Uitspraak Nº 9740532. Rechtbank Noord-Holland, 2022-10-19
ECLI | ECLI:NL:RBNHO:2022:9256 |
Docket Number | 9740532 |
Date | 19 Octubre 2022 |
Court | Rechtbank Noord-Holland (Neederland) |
Handel, Kanton en Insolventie
locatie Haarlem
Zaaknr./rolnr.: 9740532 \ CV EXPL 22-1521
Uitspraakdatum: 19 oktober 2022
Vonnis van de kantonrechter in de zaak van:
de besloten vennootschap
DW Pompen B.V.
gevestigd te Badhoevedorp
de eisende partij
gemachtigde: A.H.P.M. van der Vleuten
tegen
[gedaagde]
wonende te [plaats 1]
de gedaagde partij
procederend in persoon
De eisende partij heeft bij dagvaarding van 7 maart 2022 een vordering tegen de gedaagde partij ingesteld.
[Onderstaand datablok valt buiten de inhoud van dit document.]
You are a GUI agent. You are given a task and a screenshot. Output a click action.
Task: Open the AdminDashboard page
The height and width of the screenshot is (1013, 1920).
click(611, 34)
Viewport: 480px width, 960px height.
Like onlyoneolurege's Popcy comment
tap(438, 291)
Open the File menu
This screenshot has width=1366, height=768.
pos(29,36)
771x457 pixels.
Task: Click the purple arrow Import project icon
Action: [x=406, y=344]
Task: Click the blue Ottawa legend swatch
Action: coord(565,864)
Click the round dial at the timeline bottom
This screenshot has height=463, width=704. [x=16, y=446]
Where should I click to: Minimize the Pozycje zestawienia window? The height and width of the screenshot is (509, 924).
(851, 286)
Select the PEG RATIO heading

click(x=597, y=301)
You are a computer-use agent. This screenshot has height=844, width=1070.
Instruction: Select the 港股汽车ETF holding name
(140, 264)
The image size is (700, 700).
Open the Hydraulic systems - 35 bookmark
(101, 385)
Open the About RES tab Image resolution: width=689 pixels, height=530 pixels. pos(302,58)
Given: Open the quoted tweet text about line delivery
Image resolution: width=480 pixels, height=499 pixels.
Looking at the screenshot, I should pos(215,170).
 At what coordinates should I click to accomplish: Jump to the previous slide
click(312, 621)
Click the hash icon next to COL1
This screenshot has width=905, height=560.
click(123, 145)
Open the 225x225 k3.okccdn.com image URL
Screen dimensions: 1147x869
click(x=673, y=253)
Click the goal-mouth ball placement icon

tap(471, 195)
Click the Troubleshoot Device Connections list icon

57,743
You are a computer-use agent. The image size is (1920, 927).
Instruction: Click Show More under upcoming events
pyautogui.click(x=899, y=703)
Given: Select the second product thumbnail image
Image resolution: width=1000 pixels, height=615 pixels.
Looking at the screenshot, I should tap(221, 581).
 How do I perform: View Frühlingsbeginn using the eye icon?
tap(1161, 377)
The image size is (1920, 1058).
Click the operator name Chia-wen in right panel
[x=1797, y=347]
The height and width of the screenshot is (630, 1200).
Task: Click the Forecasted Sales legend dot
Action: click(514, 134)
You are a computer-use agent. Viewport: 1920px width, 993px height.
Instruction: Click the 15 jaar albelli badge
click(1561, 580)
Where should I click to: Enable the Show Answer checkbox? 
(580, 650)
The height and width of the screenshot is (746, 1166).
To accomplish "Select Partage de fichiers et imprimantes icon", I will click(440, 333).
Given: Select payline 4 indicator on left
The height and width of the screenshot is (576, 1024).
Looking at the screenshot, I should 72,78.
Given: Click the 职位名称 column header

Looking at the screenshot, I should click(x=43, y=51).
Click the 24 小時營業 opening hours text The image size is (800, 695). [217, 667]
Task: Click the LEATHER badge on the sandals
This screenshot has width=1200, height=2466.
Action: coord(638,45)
De gedaagde partij heeft mondeling geantwoord.
De eisende partij heeft hierop schriftelijk gereageerd. Hoewel daartoe in de gelegenheid gesteld, heeft de gedaagde partij niet meer gereageerd.
Op 8 en 10 februari 2022 is door de bestuurder van een personenauto, merk BMW 3er Reihe met kenteken [kenteken] (hierna: de auto), getankt bij het DW Pompen tankstation aan de [adres] te [plaats 2]. Na het tanken is de bestuurder weer in de auto gestapt en weggereden zonder te betalen.
De auto staat geregistreerd op naam van de gedaagde partij.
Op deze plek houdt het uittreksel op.